▶ **Exercises to complete**:
#1 From the forum thread about mini LaManchas, list the names of the individual goats mentioned.
#2 Quote the forum thread about mini LaManchas starting with "I don't think" and going on through "Mum (Oct 26, 2011)".

▶ **Passage**:
-.-.-

# Me and my crazy ideas- Mini Manchas



## jodief100 (Oct 26, 2011)

I breed market meat goats.  I have one little LaMancha, Jaz I keep for our home milk use.  I love her to death and this year I had her bred to a LaMancha buck.  She gave me two beautiful little doelings, Dixie and Bayou who I kept.  

She is tiny, I got her for a good price because she was accidently bred too early and was stunted.  She is about 80 lbs.  I have been worried about breeding her to my Boer or kiko buck, they are both big.  

So I am considering buying a Nigi buck just for breeding Jaz, Dixie and Bayou.  I am trying to justify it by conviencing myself the babies will have a higher value per pound and a little buck is less expensive to keep than a big one.  I know I will not get much on the meat market for LaMancha wethers so I was thinking cute little goats might sell better as pets.  

Is this a workable idea or am I just trying to justify getting the mini goats I really want?


----------



## daisychick (Oct 26, 2011)

I don't think it is a crazy idea at all.   To get use out of your lamancha does you will need to breed them anyway, so why not make the kids more marketable.   I bought a Nigerian buck to be able to breed my Nubian girls when they are ready, meaning I get to make mini nubians  .   It was a lot easier to find a nice Nigerian buck than to try and find a Nubian buck.  In my area Nigerians are very popular and plentiful and people practically give away the bucks, but the wethers go for the same price as does!!!!  Soooo my plan is to sell wethers as pets and keep a few mini does.    I say go for it, but I am known as an enabler


----------



## Queen Mum (Oct 26, 2011)

-.-.-

▶ **Item position entries**:
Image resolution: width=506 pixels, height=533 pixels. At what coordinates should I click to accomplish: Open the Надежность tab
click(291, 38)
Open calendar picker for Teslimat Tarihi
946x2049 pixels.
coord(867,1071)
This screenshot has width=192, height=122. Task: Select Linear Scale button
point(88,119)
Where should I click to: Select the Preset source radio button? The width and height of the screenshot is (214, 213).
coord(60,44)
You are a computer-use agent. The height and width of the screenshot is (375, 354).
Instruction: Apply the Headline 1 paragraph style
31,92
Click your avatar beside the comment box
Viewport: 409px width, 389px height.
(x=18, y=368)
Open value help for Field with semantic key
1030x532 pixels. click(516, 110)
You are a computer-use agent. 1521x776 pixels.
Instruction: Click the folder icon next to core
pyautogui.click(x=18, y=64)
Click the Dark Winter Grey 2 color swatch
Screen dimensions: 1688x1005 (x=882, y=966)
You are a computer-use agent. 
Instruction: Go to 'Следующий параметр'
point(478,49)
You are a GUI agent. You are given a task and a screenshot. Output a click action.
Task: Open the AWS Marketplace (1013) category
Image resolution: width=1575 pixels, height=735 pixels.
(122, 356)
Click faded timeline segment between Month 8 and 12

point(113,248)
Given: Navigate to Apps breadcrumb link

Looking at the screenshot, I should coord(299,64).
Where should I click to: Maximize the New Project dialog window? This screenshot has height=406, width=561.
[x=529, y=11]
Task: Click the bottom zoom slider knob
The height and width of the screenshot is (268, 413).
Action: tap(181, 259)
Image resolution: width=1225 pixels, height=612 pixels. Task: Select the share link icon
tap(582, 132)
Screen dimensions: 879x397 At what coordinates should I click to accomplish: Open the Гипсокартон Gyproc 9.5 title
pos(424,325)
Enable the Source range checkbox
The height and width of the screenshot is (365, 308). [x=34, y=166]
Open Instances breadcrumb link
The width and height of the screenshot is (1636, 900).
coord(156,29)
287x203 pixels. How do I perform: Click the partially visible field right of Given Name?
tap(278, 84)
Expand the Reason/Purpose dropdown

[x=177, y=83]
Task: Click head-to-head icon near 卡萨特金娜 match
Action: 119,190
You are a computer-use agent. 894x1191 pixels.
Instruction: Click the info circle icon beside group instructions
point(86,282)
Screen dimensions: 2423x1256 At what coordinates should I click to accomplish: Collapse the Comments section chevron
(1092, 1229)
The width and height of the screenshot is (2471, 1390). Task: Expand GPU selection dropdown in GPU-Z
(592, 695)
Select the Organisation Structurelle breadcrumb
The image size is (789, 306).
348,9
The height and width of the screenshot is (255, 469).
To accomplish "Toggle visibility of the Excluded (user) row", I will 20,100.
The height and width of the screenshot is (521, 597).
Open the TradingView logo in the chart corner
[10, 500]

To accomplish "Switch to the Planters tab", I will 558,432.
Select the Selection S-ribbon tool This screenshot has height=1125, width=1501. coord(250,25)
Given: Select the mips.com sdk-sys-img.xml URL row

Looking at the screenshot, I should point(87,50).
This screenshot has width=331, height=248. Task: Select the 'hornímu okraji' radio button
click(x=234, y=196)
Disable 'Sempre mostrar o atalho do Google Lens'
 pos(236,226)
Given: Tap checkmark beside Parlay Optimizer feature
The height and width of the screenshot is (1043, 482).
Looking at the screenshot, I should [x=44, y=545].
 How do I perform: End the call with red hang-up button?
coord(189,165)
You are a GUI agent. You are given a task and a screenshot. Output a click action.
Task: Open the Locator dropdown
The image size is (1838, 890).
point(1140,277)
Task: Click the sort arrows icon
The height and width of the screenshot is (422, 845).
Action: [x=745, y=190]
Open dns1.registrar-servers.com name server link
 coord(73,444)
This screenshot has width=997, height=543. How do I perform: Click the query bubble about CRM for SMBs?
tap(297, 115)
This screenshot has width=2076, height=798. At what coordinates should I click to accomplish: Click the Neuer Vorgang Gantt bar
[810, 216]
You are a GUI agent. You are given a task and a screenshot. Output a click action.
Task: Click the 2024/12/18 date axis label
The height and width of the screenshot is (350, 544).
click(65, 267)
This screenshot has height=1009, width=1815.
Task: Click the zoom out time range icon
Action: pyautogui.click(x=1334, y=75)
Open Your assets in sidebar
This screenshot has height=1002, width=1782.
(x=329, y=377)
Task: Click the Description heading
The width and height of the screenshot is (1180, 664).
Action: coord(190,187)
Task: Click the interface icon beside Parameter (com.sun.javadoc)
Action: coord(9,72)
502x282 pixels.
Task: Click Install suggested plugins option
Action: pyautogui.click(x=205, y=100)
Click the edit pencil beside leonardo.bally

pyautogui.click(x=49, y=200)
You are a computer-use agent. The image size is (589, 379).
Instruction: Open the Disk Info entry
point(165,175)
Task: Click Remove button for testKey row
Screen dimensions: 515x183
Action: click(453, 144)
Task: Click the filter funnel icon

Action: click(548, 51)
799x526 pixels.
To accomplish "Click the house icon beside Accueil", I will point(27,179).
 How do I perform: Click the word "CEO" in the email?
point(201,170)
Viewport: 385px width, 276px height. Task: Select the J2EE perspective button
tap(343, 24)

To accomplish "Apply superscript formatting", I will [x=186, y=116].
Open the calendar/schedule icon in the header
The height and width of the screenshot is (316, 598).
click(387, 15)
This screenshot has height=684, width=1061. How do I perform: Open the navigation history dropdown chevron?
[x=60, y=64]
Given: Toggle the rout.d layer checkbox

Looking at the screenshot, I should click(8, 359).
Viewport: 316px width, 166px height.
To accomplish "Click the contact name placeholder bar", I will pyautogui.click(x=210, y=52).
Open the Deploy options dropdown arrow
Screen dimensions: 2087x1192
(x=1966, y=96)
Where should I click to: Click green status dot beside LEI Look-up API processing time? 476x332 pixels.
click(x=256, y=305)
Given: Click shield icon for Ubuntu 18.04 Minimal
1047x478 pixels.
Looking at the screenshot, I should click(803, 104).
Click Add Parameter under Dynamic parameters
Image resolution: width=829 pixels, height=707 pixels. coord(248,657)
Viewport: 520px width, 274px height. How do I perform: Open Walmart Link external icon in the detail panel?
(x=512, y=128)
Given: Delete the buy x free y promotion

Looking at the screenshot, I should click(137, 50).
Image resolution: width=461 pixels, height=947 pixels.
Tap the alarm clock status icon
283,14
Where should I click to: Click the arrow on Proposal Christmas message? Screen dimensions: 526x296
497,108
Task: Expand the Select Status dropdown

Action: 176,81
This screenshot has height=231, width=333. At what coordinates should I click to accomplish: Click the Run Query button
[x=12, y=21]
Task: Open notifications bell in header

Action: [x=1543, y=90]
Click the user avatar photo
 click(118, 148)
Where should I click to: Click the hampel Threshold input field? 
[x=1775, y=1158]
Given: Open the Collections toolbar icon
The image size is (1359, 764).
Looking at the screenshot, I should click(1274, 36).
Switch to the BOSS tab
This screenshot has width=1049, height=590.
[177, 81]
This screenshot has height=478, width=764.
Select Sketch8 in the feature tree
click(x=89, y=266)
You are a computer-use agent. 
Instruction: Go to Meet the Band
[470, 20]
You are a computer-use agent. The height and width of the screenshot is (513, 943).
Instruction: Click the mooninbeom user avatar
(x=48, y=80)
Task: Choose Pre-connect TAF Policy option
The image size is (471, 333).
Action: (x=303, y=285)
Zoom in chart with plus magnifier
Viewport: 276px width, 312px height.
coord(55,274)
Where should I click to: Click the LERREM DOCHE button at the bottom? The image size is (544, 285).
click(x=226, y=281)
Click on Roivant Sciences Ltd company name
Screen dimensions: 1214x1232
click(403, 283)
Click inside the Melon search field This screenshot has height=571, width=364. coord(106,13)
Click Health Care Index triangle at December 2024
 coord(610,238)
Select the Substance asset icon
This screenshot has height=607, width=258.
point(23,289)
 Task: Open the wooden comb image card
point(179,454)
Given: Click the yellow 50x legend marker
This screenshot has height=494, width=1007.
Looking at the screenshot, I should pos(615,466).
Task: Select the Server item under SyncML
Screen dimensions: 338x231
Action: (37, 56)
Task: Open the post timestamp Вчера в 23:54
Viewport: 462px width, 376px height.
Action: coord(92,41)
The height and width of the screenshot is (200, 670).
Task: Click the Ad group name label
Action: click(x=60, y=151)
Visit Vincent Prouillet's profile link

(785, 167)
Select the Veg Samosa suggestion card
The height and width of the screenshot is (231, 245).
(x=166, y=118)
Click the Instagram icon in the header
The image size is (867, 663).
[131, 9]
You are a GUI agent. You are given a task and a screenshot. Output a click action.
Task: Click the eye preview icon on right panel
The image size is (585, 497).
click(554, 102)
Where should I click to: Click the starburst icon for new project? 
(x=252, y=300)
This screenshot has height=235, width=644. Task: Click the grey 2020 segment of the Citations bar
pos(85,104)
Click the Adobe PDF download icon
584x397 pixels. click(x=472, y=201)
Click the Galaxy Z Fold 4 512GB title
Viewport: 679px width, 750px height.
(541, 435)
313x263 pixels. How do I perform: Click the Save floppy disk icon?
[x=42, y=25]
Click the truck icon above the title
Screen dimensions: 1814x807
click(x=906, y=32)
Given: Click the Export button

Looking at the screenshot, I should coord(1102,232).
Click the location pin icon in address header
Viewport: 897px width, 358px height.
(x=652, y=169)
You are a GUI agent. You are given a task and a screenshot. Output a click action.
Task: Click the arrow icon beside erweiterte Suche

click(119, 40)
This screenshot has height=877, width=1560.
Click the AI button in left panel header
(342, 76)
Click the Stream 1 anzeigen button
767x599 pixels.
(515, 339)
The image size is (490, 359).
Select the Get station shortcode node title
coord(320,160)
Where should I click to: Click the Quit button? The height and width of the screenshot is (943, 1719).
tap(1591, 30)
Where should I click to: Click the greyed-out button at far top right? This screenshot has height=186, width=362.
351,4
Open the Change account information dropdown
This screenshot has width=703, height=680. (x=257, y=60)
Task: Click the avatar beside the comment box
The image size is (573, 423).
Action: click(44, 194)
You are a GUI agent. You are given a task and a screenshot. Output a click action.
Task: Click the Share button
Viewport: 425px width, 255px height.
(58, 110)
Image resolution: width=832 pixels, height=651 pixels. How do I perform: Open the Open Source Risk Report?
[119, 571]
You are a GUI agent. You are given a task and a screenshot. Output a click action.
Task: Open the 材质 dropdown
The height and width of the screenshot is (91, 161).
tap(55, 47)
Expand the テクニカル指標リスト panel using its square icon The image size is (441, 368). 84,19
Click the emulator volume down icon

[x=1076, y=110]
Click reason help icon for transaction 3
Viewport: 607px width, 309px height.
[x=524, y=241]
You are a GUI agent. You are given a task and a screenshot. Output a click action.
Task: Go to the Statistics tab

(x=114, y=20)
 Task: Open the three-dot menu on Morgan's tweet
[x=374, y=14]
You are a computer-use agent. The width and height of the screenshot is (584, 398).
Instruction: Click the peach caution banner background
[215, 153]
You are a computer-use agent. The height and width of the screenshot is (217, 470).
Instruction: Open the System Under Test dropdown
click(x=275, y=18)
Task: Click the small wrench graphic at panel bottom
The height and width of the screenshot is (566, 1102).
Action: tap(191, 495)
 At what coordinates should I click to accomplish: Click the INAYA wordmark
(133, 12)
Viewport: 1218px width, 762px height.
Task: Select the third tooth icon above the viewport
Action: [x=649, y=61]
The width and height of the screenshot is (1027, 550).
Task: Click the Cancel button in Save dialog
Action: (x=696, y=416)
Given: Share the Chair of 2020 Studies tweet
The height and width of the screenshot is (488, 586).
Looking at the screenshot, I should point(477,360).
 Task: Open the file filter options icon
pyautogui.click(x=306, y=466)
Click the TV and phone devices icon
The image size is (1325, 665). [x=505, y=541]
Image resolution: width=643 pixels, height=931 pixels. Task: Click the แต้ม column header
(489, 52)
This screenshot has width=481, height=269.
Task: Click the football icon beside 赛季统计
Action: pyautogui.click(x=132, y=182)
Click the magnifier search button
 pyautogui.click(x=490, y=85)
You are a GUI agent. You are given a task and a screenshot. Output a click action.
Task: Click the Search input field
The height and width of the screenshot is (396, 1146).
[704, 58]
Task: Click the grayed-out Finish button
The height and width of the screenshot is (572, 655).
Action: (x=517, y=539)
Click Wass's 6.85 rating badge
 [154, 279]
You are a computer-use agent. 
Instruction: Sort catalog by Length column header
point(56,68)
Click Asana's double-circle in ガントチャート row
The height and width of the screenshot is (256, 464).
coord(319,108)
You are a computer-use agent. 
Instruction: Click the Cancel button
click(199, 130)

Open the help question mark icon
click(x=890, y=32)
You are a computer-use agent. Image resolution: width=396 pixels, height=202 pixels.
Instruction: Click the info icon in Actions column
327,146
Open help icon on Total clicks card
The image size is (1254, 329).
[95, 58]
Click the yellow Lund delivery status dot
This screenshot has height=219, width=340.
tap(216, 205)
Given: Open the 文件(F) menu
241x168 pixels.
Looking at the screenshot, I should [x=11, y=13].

-.-.-

▶ **Answers for the exercise**:
#1 Jaz, Dixie, Bayou

#2
I don't think it is a crazy idea at all.   To get use out of your lamancha does you will need to breed them anyway, so why not make the kids more marketable.   I bought a Nigerian buck to be able to breed my Nubian girls when they are ready, meaning I get to make mini nubians  .   It was a lot easier to find a nice Nigerian buck than to try and find a Nubian buck.  In my area Nigerians are very popular and plentiful and people practically give away the bucks, but the wethers go for the same price as does!!!!  Soooo my plan is to sell wethers as pets and keep a few mini does.    I say go for it, but I am known as an enabler


----------



## Queen Mum (Oct 26, 2011)